Merry Christmas and a happy new year to our listeners from Mark (@markboyle86), Joe (@anbeirneach) and Luke (@thelukejkelly)! We’ll see you in 2019.

In addition to our theme music by the talented Thomas O’Boyle, this episode featured a lot of music and sound effects, graciously made available for free by contributors at FreeSound.org, Looperman, Free Music Archive and Incompatech, for use under a Creative Commons license, by attribution.

The pieces of music you heard under the text were “Swiftwind” and “How I Used to See the Stars” by Lee Rosevere, licensed under Creative Commons: By Attribution 4.0.

The version of “Silent Night” we used was played by Kevin McLeod (Incompatech.com) and is licenced under Creative Commons: By Attribution 3.0 (http://creativecommons.org/licenses/by/3.0/)

Market sounds from Porto (user Digitopia)Waves in Barcelona (user Mmiron), “Wind, realistic, A” (user InspectorJ), “Wind through trees, 3b” (user spoonbender),  a thunder clap recorded in Pretoria, South Africa (user SoundLover16), Bird ambience in St Lucia Forest, South Africa (user EpicWizard), the sound of glass bells (user Idalize), Trumpets (user Harbour11), “Africa Pavillion Drum Jam” (user RTB45), People laughing, while playing volleyball (user andriala) and the sound of cannons being fired over the Hudson river (user nofeedbak), are all licensed from FreeSound under a Creative Commons by Attribution Licences; while the sound of a crowd in India (by Martin.Sadoux)“Wind and rain in Iceland (user Bashrambali), and the sound of Sleighbells (user Soundstack) were released without copyright.

The following tracks were taken from Looperman: sitar loop (by jensmuse), “Darbuka Dreaming 8” (by planetjazzbass) and “One for Joe (horns)” (by doudei).
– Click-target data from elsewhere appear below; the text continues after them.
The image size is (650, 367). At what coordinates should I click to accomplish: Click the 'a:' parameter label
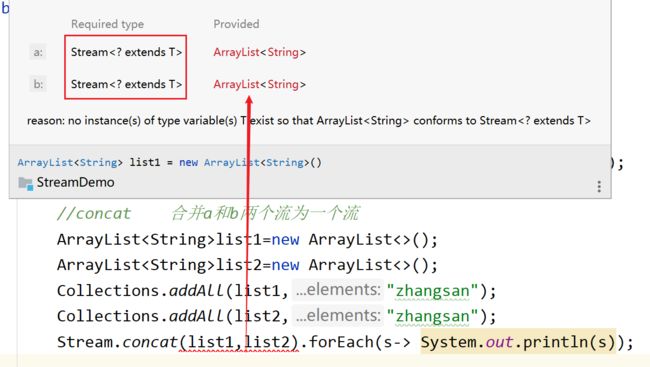point(38,52)
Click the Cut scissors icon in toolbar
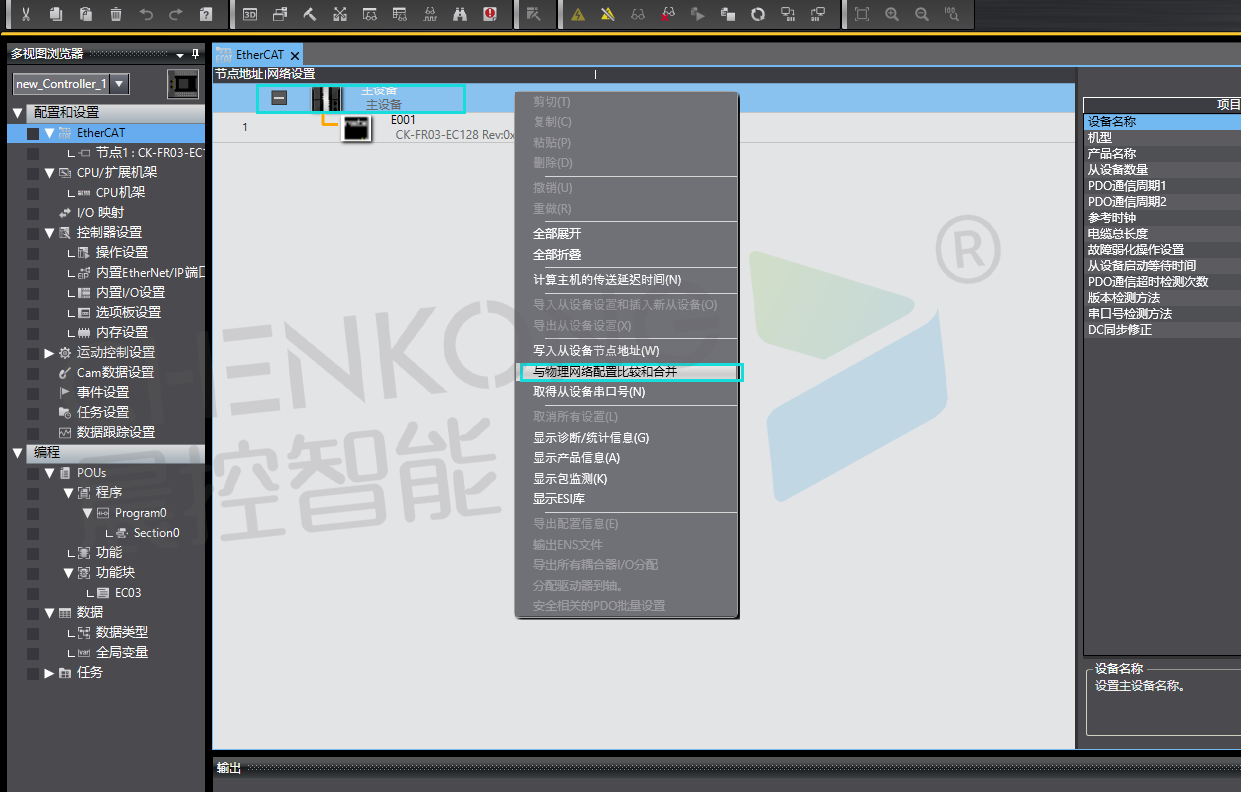The height and width of the screenshot is (792, 1241). click(26, 14)
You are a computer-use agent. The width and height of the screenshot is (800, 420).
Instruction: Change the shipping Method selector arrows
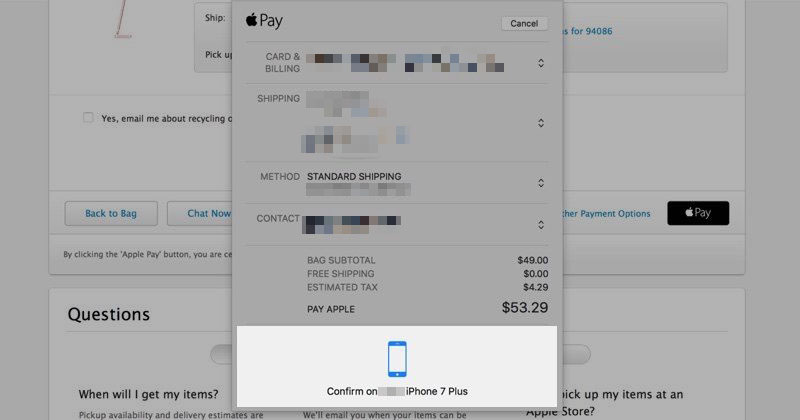(541, 183)
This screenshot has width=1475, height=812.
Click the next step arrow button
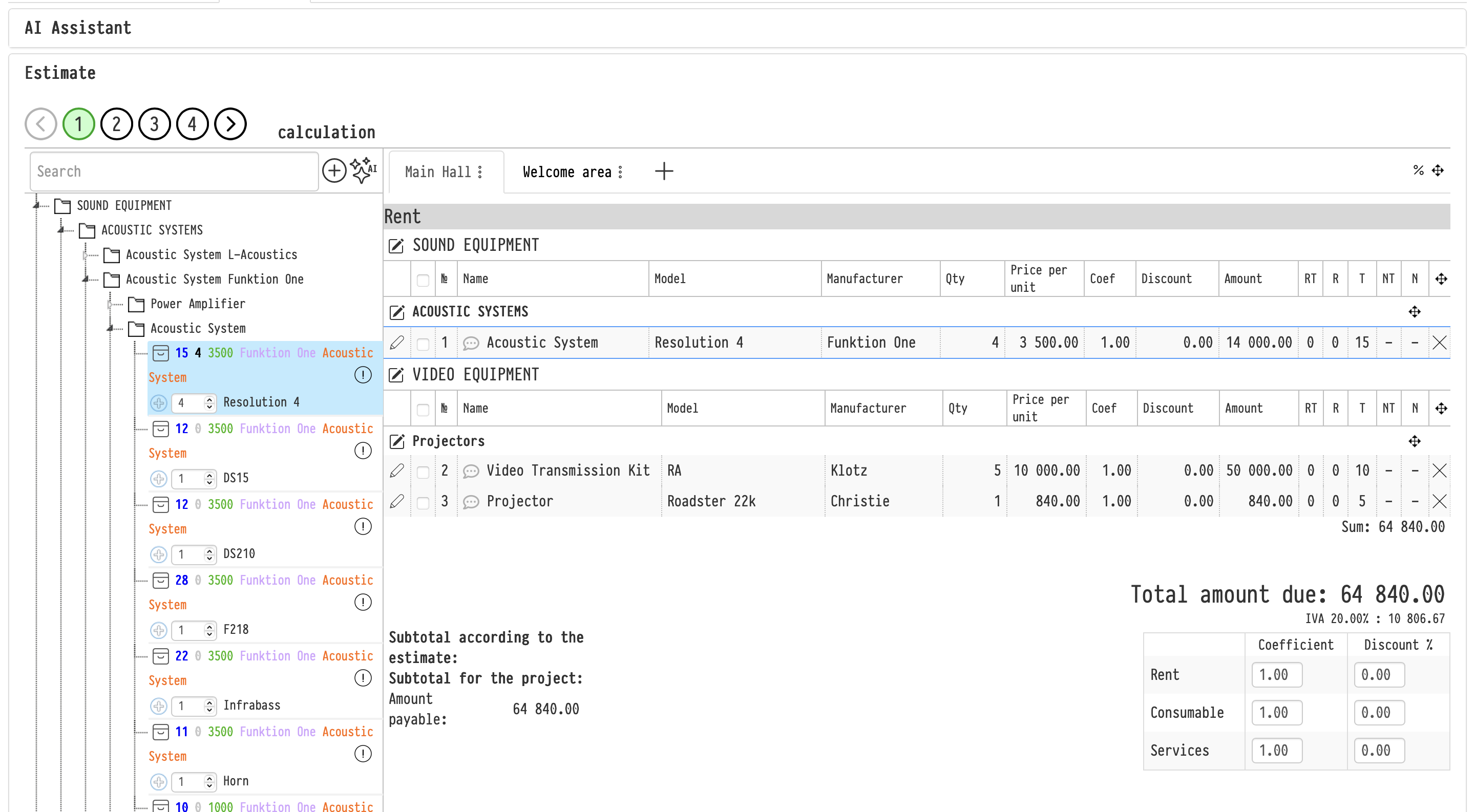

Samples of Khoisan people speaking were taken from these YouTube videos of a man in Namibia talking about the use of grass, and a number of people in Botswana speaking to tourists about medicinal plant usage in their community.

The final song is a translation into Portuguese of “Feliz Navidad” by Corrossel (2012) – it can be found here.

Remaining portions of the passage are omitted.